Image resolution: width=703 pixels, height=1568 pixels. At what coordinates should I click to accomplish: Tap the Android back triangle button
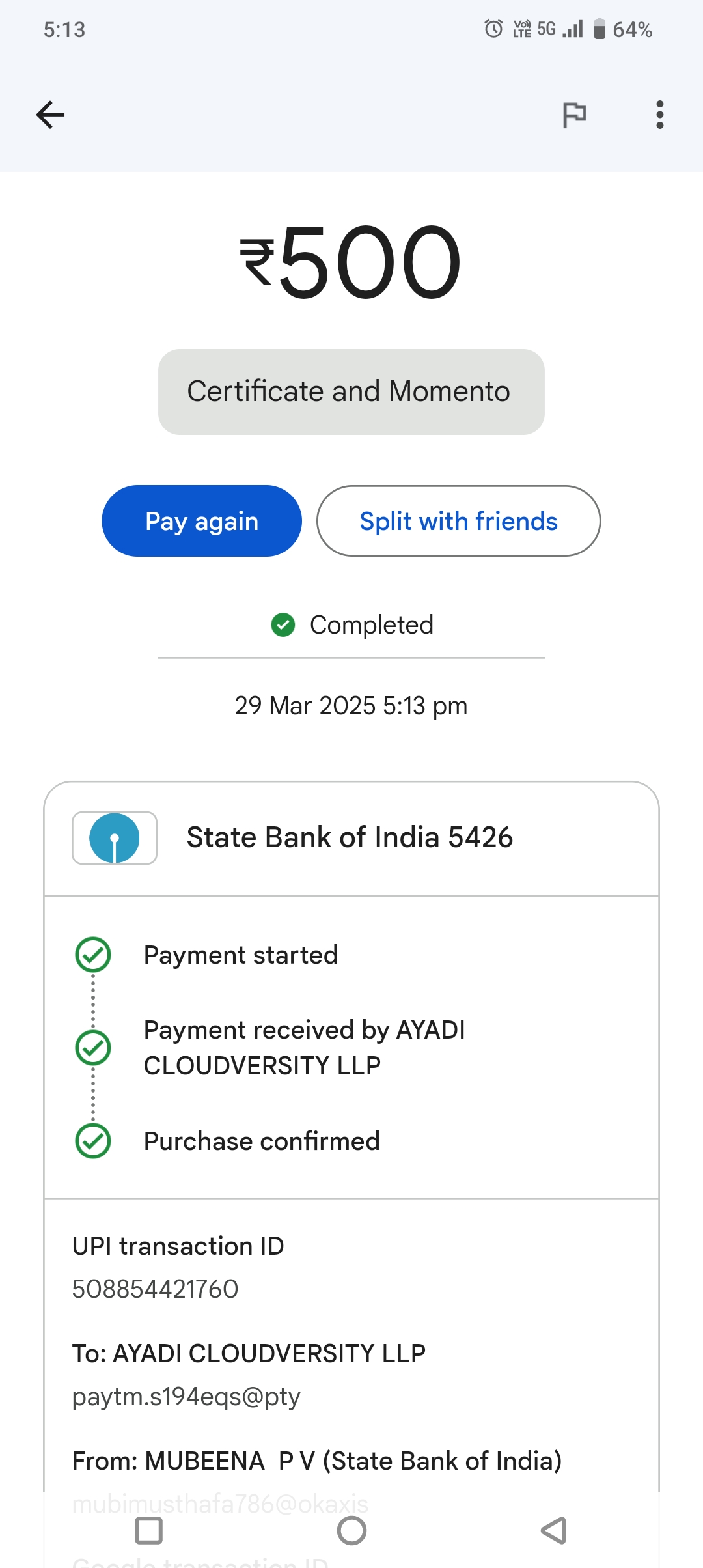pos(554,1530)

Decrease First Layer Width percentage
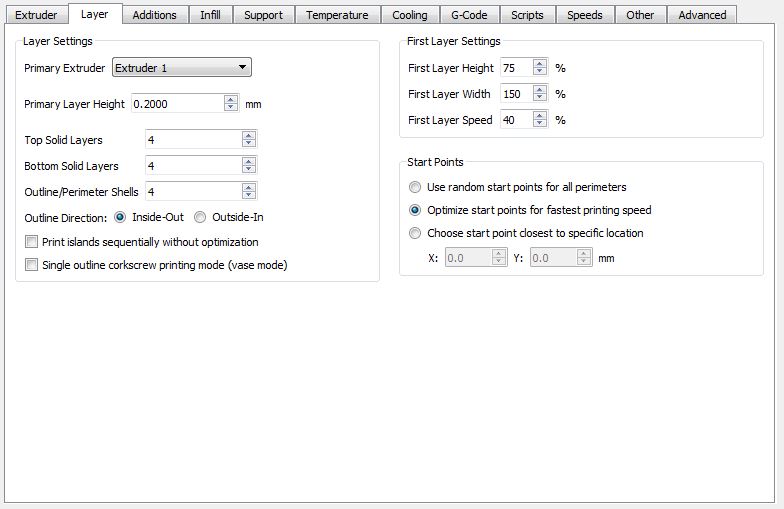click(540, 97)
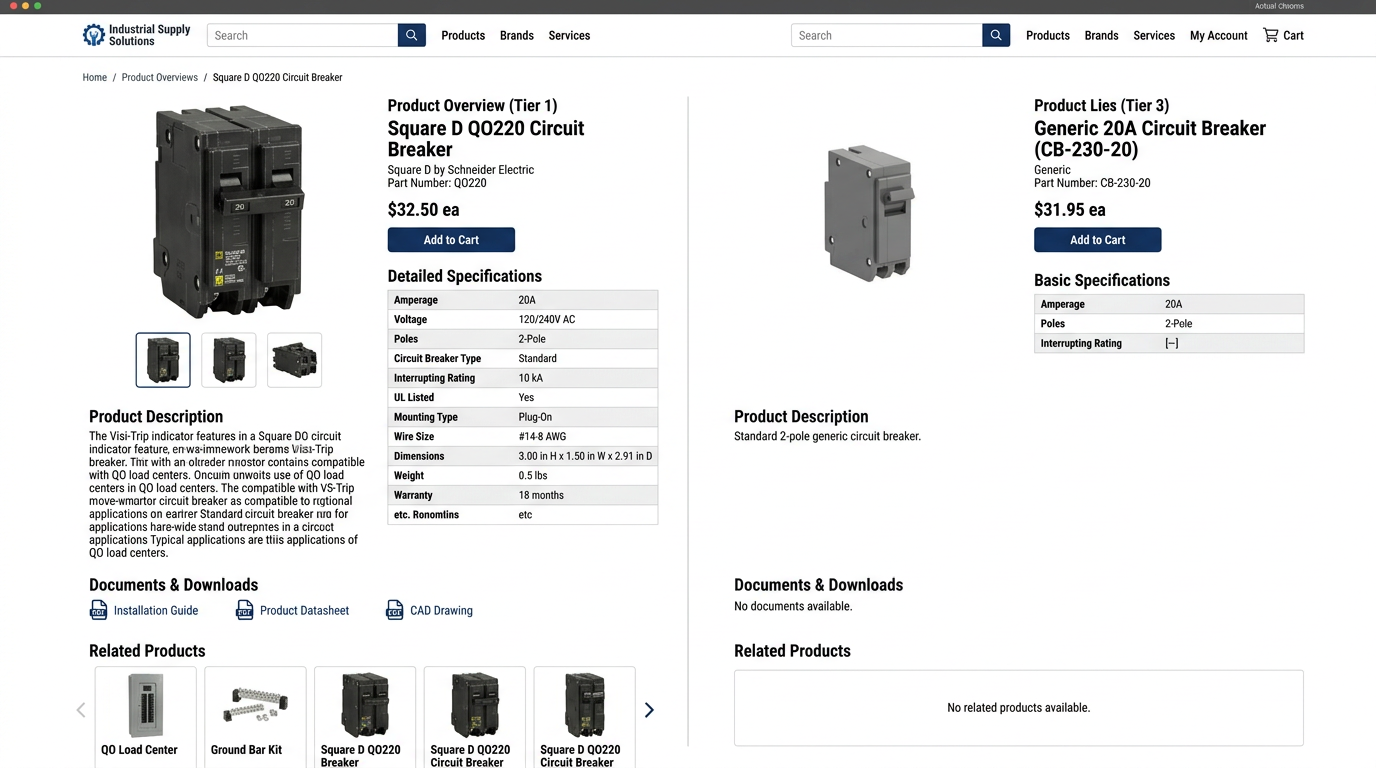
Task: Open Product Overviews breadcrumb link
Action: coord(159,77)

_WORK INSTRUCTION:_
An exact reprint of every record is required, with the pictures omitted.

_WRITTEN SOLUTION:_
Image resolution: width=703 pixels, height=1568 pixels. At what coordinates should I click to accomplish: Tap the Android back triangle button
pos(554,1530)

Decrease First Layer Width percentage
click(540, 97)
Task: Open Product Overviews breadcrumb link
Action: coord(159,77)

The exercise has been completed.